本日午前8時30分に高雄港を出発し工事を再開しました。



2016年08月17日(水) 高雄入港

約4週間振りに高雄港に入港しました。前回入港時の岸壁は繁華街から遠い所にありましたが、今回割り当てられた岸壁は繁華街に近い便利なところでした。地下鉄の駅まで頑張れば歩ける距離のところにあります。船内ではトレッドミルと甲板の上しか歩かないので接岸したときにはできるだけ陸上を歩くことにしています。今日も夕方勤務時間終了後から早速歩き始めました。

約4週間の航海で困ってしまったことが二つあります。髪が伸びてしまったことと「菓子・つまみ類」が払底しまったことです。まず散髪してもらおうと理容院を探したのですが、美容院は多く見かけるのですが理髪店が全く見当たりません。遠くまで行けばあるのでしょうが時間が限られているので岸壁からそう遠くないところにある小さな美容院で散髪してもらうことにしました。

散髪は美容院のおばさんにしてもらったのですがおばさんには英語は全く通じません。その店にいた中学生くらいの女の子が英語を話すので彼女に通訳してもらいました。このおばさんはバリカンだけで散髪していくので、手元が狂うとかなりやばいことになりそうだとヒヤヒヤしたのですが、おばさんは予想外に腕が良くてバリカンだけで全体の髪を形よく短く刈ってくれました。

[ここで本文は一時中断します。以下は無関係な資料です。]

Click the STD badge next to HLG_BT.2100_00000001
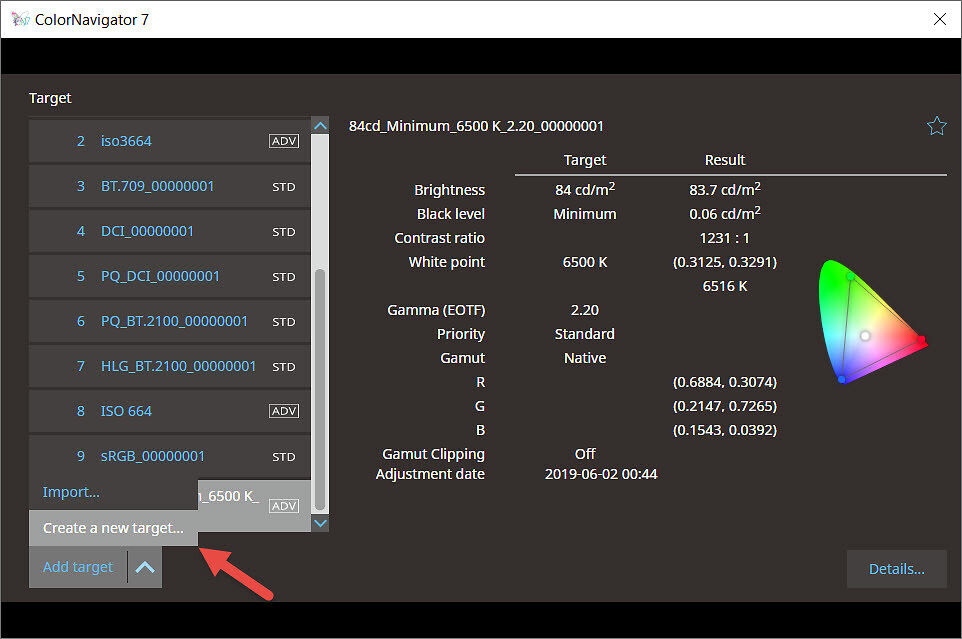Viewport: 962px width, 639px height. point(283,366)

丁度良いので美容院の中学生にお菓子のことを聞きました。台湾の名物の「牛軋糖」という「ヌガー」のような菓子を買いたいというと、女の子が近くに菓子屋があるからといって連れて行ってくれました。路地の両側に小さな店が密集している場所に案内してもらってその中のお菓子屋さんで「牛軋糖」を買うことができました。

台湾において一般に大人が英語を話せないのは比率は日本と同じ程度だと思えますが、子供達は英語、それも「会話英語」を勉強しているようです。前回高雄に入港して上陸し町中で道を聞いた子供達もしっかし英語を話していました。日本語を話す世代はだんだん減っていって英語を話す人口は増えていくのだと思います。



2016年08月12日(金) ペルセウス座流星群見えず

今夜から数日間「ペルセウス座」流星群が発生する時期だということです。せっかく邪魔な光の殆どない海上にいるので、流れ星を見ようと考えたのですが、天気は生憎の雨となり「流れ星」や星は一切見えない夜となりました。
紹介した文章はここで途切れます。